While FNMA, FHA, VA, and USDA do not directly address this, if there is a change in ownership that results in a change in personal income for the borrower, it should be considered with extra due diligence for risk. My suggestion is if the income is stable (less than 10% declining) or increasing, get an LOE from the borrower on why the change occurred and what benefit it has on business. If the income decreases more than 10% is may not be stable and need another year with it current ownership structure
How to complete the math for the change
Schedule C → S-Corporation (1120S) is the most common scenario. Sole proprietors and single-member LLCs frequently elect S-corp status once revenue justifies the setup cost.
Income Calculation
– Year 1 (Schedule C): Use the standard Schedule C worksheet — net profit, plus depreciation, depletion, business use of home, mileage, amortization, and any other allowable add-backs.
– Year 2 (1120S): Use the standard 1120S worksheet — W-2 wages paid to the borrower-shareholder plus their proportionate share of business income (ordinary business income × ownership %), plus depreciation, depletion, and other add-backs.
**Note on W-2 wages:** When a borrower converts from Schedule C to 1120S, they often stop taking all income as profit and start paying themselves a W-2 salary from the S-corp. Remember W-2 wages ARE part of their self employment income. I have seen some people take the w-2 wages from the business and consider them “seperate” , this is not the correct view.
– Then apply trending rules to arrive at qualifying income (if required, keep in mind FNMA and FHLMC allow for only one year review if the business is 5 years or older (in tax years) of age.
Summary
A business changing its tax filing type is routine — it happens every time an owner decides to restructure for efficiency. The change doesn’t disqualify income, and it doesn’t reset the business-age clock as long as the underlying business is the same.
The practical checklist:
– Confirm continuity with EIN, business type, address, and LOE if needed
– Check FHLMC 5304.1 for any ownership-percentage changes (especially with the K-1)
– Calculate income separately for each year using that year’s appropriate worksheet
– Apply standard trending rules to arrive at qualifying income
– Confirm the three cross-entity criteria: same owner, stable business, same industry
Guideline References
– FNMA [B3-3.2-02] Business structures
– FHLMC [5304.1] Stable monthly income documentation
3 Responses
This is GREAT…I have come across this scenario several times…I did what you show above but with a penalty to my borrowers…I never added back other expense items like Amortization – I wanted to err on the side of caution and have been consistent with this…that should be okay, right?

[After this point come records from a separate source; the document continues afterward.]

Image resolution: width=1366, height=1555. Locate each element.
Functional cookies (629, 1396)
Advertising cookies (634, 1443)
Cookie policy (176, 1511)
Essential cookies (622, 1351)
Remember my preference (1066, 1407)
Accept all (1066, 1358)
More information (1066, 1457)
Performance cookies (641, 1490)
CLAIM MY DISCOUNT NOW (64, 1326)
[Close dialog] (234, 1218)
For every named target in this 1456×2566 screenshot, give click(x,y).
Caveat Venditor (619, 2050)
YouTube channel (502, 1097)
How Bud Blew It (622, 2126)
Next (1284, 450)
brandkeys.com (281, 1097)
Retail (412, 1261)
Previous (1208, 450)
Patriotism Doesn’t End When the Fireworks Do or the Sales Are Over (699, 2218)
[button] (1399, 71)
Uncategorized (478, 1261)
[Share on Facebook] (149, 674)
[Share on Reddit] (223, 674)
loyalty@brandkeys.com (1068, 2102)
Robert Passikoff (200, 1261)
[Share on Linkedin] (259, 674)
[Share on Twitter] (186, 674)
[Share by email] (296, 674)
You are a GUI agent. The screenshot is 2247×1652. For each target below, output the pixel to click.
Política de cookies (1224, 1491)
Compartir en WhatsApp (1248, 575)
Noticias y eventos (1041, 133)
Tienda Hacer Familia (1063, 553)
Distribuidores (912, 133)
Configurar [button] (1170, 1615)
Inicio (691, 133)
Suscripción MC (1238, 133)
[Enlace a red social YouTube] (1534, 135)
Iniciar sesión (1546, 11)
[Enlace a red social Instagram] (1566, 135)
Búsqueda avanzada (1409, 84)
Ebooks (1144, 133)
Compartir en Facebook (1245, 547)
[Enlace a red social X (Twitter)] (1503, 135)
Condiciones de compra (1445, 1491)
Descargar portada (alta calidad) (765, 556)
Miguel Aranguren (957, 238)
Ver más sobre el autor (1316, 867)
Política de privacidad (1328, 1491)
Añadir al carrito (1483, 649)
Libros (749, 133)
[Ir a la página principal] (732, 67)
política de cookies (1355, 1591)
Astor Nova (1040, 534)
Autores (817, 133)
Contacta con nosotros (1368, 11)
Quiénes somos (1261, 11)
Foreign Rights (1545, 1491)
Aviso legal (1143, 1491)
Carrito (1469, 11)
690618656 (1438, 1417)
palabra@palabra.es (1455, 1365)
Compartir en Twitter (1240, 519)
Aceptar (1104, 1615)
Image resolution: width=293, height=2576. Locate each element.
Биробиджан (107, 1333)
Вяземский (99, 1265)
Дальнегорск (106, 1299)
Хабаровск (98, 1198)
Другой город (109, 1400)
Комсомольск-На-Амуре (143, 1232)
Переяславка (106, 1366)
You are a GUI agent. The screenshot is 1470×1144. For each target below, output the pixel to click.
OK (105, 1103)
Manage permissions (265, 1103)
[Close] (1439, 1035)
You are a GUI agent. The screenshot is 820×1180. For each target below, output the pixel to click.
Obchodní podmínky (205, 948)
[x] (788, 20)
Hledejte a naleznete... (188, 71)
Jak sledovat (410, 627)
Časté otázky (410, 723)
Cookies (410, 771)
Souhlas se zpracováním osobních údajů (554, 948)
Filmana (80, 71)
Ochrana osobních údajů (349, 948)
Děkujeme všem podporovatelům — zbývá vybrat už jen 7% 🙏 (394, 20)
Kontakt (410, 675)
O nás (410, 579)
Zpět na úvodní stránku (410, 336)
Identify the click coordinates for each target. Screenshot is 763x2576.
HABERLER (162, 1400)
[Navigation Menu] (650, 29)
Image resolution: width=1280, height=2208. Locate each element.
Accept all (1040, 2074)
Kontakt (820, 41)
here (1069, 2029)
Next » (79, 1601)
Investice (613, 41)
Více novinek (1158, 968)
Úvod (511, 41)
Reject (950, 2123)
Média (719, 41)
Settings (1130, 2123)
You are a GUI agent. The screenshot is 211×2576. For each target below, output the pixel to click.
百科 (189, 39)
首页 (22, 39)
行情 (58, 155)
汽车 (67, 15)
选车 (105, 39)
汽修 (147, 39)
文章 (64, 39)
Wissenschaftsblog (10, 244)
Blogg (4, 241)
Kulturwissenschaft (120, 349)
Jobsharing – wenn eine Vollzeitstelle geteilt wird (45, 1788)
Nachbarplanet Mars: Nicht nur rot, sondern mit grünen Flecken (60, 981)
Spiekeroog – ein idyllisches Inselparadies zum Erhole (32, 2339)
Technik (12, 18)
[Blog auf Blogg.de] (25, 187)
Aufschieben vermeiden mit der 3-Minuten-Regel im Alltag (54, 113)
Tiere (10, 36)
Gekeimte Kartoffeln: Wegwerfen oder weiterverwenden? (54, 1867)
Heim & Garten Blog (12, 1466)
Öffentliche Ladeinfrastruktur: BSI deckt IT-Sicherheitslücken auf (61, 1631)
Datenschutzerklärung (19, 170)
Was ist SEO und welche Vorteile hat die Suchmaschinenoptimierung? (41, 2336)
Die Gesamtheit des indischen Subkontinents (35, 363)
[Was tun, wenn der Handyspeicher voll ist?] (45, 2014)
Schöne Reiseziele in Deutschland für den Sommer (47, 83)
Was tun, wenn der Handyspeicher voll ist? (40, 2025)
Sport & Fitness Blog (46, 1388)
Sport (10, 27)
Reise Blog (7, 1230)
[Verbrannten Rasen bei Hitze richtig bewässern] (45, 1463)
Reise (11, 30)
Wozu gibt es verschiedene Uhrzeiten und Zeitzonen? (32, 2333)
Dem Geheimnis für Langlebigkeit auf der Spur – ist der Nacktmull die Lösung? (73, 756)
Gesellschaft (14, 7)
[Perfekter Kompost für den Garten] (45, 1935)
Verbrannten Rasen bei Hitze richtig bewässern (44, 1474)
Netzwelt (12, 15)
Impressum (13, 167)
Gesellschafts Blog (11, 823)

If a client was Schedule C 2-years ago and switched to 1120S the past year, is there a way to count the W2 wages he paid himself as part of the business income in the 2-year average? Like since he’s no longer paying wages and just taking distributions as an S Corp, the wages paid as a sole proprietor were derived from the same business. It wouldn’t make sense to simply disregard that income in qualifying simply because he’s no longer paying himself wages out of the business income.
Thank you for such a great site and for your help.
Hi Russell
When you say “last year” I will make the assumption that that means 2017 (the year the borrower converted to an 1120S) and also assuming the schedule c was filed in 2016. That being said choose the 1120S calculator in UberWriter and complete the following. In 2016 this is how you convert SCH C to 1120S… Set the 1120S ownership to 100% … Line 31 goes to W-2 Wages the rest of the items line up.. all other items line up by name. For example deprecation schedule C goes to decpreication on 1120S. Hope that helps!